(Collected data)
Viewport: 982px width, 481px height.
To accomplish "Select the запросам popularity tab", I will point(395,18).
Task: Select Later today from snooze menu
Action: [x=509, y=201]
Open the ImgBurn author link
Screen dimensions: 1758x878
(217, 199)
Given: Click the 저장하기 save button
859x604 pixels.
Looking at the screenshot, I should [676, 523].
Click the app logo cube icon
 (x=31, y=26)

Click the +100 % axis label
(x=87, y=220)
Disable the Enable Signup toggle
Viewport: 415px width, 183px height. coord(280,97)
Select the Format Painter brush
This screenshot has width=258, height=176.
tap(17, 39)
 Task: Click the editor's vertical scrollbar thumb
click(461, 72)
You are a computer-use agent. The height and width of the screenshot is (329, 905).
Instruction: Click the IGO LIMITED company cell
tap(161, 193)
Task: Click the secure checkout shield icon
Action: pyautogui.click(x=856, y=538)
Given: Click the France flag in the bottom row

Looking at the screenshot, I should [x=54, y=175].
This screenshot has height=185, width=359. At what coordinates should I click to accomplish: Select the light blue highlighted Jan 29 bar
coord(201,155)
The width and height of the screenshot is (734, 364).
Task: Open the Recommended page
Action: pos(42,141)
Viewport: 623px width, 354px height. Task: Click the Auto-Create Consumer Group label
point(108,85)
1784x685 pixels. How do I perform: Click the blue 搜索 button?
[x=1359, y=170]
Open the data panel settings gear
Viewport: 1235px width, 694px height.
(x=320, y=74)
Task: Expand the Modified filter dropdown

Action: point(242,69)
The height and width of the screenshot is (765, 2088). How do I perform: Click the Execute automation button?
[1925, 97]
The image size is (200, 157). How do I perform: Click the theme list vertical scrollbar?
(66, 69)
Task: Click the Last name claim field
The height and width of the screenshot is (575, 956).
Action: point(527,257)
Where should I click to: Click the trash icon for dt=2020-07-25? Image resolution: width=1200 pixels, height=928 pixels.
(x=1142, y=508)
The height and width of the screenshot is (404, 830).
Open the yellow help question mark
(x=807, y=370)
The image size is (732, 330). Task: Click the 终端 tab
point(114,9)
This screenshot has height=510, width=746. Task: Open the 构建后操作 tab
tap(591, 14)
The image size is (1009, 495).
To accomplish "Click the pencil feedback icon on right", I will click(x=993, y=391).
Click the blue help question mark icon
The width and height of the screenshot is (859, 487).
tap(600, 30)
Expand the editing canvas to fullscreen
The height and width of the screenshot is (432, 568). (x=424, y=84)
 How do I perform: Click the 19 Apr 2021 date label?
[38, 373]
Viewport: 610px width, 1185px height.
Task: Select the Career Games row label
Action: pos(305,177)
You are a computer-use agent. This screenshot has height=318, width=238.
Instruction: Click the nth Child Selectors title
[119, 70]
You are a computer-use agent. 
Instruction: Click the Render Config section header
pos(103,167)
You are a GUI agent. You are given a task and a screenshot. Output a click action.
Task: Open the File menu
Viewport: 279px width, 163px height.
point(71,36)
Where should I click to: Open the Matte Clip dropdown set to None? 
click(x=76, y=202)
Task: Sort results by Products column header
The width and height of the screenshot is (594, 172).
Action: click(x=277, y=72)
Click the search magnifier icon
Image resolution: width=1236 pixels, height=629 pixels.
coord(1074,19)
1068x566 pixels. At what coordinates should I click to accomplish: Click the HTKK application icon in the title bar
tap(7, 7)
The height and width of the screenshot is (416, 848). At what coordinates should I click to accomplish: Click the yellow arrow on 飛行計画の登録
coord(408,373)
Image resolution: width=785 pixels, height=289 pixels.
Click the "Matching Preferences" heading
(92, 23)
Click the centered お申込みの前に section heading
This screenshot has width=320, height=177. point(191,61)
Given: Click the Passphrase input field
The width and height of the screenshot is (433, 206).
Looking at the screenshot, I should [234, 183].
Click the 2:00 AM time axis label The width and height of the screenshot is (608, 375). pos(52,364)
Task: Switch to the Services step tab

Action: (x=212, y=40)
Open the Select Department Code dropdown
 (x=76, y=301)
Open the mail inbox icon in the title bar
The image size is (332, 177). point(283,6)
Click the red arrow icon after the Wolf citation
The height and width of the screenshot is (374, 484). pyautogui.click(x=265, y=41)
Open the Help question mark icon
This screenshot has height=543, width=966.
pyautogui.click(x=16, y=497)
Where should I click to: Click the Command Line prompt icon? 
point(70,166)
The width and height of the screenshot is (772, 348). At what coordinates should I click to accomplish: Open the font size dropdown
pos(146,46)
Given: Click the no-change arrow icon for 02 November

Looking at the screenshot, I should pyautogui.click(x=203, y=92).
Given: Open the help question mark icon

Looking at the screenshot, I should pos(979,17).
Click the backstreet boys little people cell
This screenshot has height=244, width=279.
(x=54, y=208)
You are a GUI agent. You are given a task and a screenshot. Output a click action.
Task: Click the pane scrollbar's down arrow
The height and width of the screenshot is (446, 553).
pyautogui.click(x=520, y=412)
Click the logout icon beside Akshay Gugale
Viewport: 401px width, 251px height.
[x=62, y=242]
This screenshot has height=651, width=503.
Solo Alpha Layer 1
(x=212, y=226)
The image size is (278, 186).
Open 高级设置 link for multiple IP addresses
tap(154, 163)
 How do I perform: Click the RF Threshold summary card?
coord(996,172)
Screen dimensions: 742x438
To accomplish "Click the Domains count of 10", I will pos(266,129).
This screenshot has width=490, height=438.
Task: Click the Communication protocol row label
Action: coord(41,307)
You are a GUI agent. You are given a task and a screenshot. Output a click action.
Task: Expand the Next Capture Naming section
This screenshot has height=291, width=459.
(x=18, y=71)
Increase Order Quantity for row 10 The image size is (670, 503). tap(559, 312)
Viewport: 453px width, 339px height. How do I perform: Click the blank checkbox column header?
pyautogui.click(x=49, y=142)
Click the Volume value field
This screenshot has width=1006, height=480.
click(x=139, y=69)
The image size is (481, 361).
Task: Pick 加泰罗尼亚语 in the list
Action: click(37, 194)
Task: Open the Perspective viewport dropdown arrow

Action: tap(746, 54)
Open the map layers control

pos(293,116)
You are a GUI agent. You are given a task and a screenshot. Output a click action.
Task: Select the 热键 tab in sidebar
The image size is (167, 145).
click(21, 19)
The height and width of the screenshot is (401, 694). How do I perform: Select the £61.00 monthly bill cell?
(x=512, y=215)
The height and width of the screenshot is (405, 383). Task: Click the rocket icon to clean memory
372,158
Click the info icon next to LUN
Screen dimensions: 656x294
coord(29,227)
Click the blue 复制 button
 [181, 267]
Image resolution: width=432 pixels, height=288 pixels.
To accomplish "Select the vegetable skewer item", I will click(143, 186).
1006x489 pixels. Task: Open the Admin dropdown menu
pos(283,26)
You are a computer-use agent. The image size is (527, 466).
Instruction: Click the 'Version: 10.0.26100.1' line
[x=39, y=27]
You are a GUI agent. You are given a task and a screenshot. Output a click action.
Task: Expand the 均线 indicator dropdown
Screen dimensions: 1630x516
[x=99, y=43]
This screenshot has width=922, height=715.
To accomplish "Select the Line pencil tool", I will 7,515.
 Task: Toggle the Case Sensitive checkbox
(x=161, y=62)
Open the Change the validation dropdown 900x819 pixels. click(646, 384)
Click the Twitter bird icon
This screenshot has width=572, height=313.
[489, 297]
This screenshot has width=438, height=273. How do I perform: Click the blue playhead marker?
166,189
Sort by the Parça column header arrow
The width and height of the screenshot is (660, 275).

- EXERCISE BRIEF
Transcribe every record. Match each line exactly.

- RESPONSE TO THE EXERCISE
Viewport: 982px width, 481px height.
To accomplish "Select the запросам popularity tab", I will point(395,18).
Task: Select Later today from snooze menu
Action: [x=509, y=201]
Open the ImgBurn author link
Screen dimensions: 1758x878
(217, 199)
Given: Click the 저장하기 save button
859x604 pixels.
Looking at the screenshot, I should [676, 523].
Click the app logo cube icon
 (x=31, y=26)

Click the +100 % axis label
(x=87, y=220)
Disable the Enable Signup toggle
Viewport: 415px width, 183px height. coord(280,97)
Select the Format Painter brush
This screenshot has width=258, height=176.
tap(17, 39)
 Task: Click the editor's vertical scrollbar thumb
click(461, 72)
You are a computer-use agent. The height and width of the screenshot is (329, 905).
Instruction: Click the IGO LIMITED company cell
tap(161, 193)
Task: Click the secure checkout shield icon
Action: pyautogui.click(x=856, y=538)
Given: Click the France flag in the bottom row

Looking at the screenshot, I should [x=54, y=175].
This screenshot has height=185, width=359. At what coordinates should I click to accomplish: Select the light blue highlighted Jan 29 bar
coord(201,155)
The width and height of the screenshot is (734, 364).
Task: Open the Recommended page
Action: pos(42,141)
Viewport: 623px width, 354px height. Task: Click the Auto-Create Consumer Group label
point(108,85)
1784x685 pixels. How do I perform: Click the blue 搜索 button?
[x=1359, y=170]
Open the data panel settings gear
Viewport: 1235px width, 694px height.
(x=320, y=74)
Task: Expand the Modified filter dropdown

Action: point(242,69)
The height and width of the screenshot is (765, 2088). How do I perform: Click the Execute automation button?
[1925, 97]
The image size is (200, 157). How do I perform: Click the theme list vertical scrollbar?
(66, 69)
Task: Click the Last name claim field
The height and width of the screenshot is (575, 956).
Action: point(527,257)
Where should I click to: Click the trash icon for dt=2020-07-25? Image resolution: width=1200 pixels, height=928 pixels.
(x=1142, y=508)
The height and width of the screenshot is (404, 830).
Open the yellow help question mark
(x=807, y=370)
The image size is (732, 330). Task: Click the 终端 tab
point(114,9)
This screenshot has height=510, width=746. Task: Open the 构建后操作 tab
tap(591, 14)
The image size is (1009, 495).
To accomplish "Click the pencil feedback icon on right", I will click(x=993, y=391).
Click the blue help question mark icon
The width and height of the screenshot is (859, 487).
tap(600, 30)
Expand the editing canvas to fullscreen
The height and width of the screenshot is (432, 568). (x=424, y=84)
 How do I perform: Click the 19 Apr 2021 date label?
[38, 373]
Viewport: 610px width, 1185px height.
Task: Select the Career Games row label
Action: pos(305,177)
You are a computer-use agent. This screenshot has height=318, width=238.
Instruction: Click the nth Child Selectors title
[119, 70]
You are a computer-use agent. 
Instruction: Click the Render Config section header
pos(103,167)
You are a GUI agent. You are given a task and a screenshot. Output a click action.
Task: Open the File menu
Viewport: 279px width, 163px height.
point(71,36)
Where should I click to: Open the Matte Clip dropdown set to None? 
click(x=76, y=202)
Task: Sort results by Products column header
The width and height of the screenshot is (594, 172).
Action: click(x=277, y=72)
Click the search magnifier icon
Image resolution: width=1236 pixels, height=629 pixels.
coord(1074,19)
1068x566 pixels. At what coordinates should I click to accomplish: Click the HTKK application icon in the title bar
tap(7, 7)
The height and width of the screenshot is (416, 848). At what coordinates should I click to accomplish: Click the yellow arrow on 飛行計画の登録
coord(408,373)
Image resolution: width=785 pixels, height=289 pixels.
Click the "Matching Preferences" heading
(92, 23)
Click the centered お申込みの前に section heading
This screenshot has width=320, height=177. point(191,61)
Given: Click the Passphrase input field
The width and height of the screenshot is (433, 206).
Looking at the screenshot, I should [234, 183].
Click the 2:00 AM time axis label The width and height of the screenshot is (608, 375). pos(52,364)
Task: Switch to the Services step tab

Action: (x=212, y=40)
Open the Select Department Code dropdown
 (x=76, y=301)
Open the mail inbox icon in the title bar
The image size is (332, 177). point(283,6)
Click the red arrow icon after the Wolf citation
The height and width of the screenshot is (374, 484). pyautogui.click(x=265, y=41)
Open the Help question mark icon
This screenshot has height=543, width=966.
pyautogui.click(x=16, y=497)
Where should I click to: Click the Command Line prompt icon? 
point(70,166)
The width and height of the screenshot is (772, 348). At what coordinates should I click to accomplish: Open the font size dropdown
pos(146,46)
Given: Click the no-change arrow icon for 02 November

Looking at the screenshot, I should pyautogui.click(x=203, y=92).
Given: Open the help question mark icon

Looking at the screenshot, I should pos(979,17).
Click the backstreet boys little people cell
This screenshot has height=244, width=279.
(x=54, y=208)
You are a GUI agent. You are given a task and a screenshot. Output a click action.
Task: Click the pane scrollbar's down arrow
The height and width of the screenshot is (446, 553).
pyautogui.click(x=520, y=412)
Click the logout icon beside Akshay Gugale
Viewport: 401px width, 251px height.
[x=62, y=242]
This screenshot has height=651, width=503.
Solo Alpha Layer 1
(x=212, y=226)
The image size is (278, 186).
Open 高级设置 link for multiple IP addresses
tap(154, 163)
 How do I perform: Click the RF Threshold summary card?
coord(996,172)
Screen dimensions: 742x438
To accomplish "Click the Domains count of 10", I will pos(266,129).
This screenshot has width=490, height=438.
Task: Click the Communication protocol row label
Action: coord(41,307)
You are a GUI agent. You are given a task and a screenshot. Output a click action.
Task: Expand the Next Capture Naming section
This screenshot has height=291, width=459.
(x=18, y=71)
Increase Order Quantity for row 10 The image size is (670, 503). tap(559, 312)
Viewport: 453px width, 339px height. How do I perform: Click the blank checkbox column header?
pyautogui.click(x=49, y=142)
Click the Volume value field
This screenshot has width=1006, height=480.
click(x=139, y=69)
The image size is (481, 361).
Task: Pick 加泰罗尼亚语 in the list
Action: click(37, 194)
Task: Open the Perspective viewport dropdown arrow

Action: tap(746, 54)
Open the map layers control

pos(293,116)
You are a GUI agent. You are given a task and a screenshot. Output a click action.
Task: Select the 热键 tab in sidebar
The image size is (167, 145).
click(21, 19)
The height and width of the screenshot is (401, 694). How do I perform: Select the £61.00 monthly bill cell?
(x=512, y=215)
The height and width of the screenshot is (405, 383). Task: Click the rocket icon to clean memory
372,158
Click the info icon next to LUN
Screen dimensions: 656x294
coord(29,227)
Click the blue 复制 button
 [181, 267]
Image resolution: width=432 pixels, height=288 pixels.
To accomplish "Select the vegetable skewer item", I will click(143, 186).
1006x489 pixels. Task: Open the Admin dropdown menu
pos(283,26)
You are a computer-use agent. The image size is (527, 466).
Instruction: Click the 'Version: 10.0.26100.1' line
[x=39, y=27]
You are a GUI agent. You are given a task and a screenshot. Output a click action.
Task: Expand the 均线 indicator dropdown
Screen dimensions: 1630x516
[x=99, y=43]
This screenshot has width=922, height=715.
To accomplish "Select the Line pencil tool", I will 7,515.
 Task: Toggle the Case Sensitive checkbox
(x=161, y=62)
Open the Change the validation dropdown 900x819 pixels. click(646, 384)
Click the Twitter bird icon
This screenshot has width=572, height=313.
[489, 297]
This screenshot has width=438, height=273. How do I perform: Click the blue playhead marker?
166,189
Sort by the Parça column header arrow
The width and height of the screenshot is (660, 275).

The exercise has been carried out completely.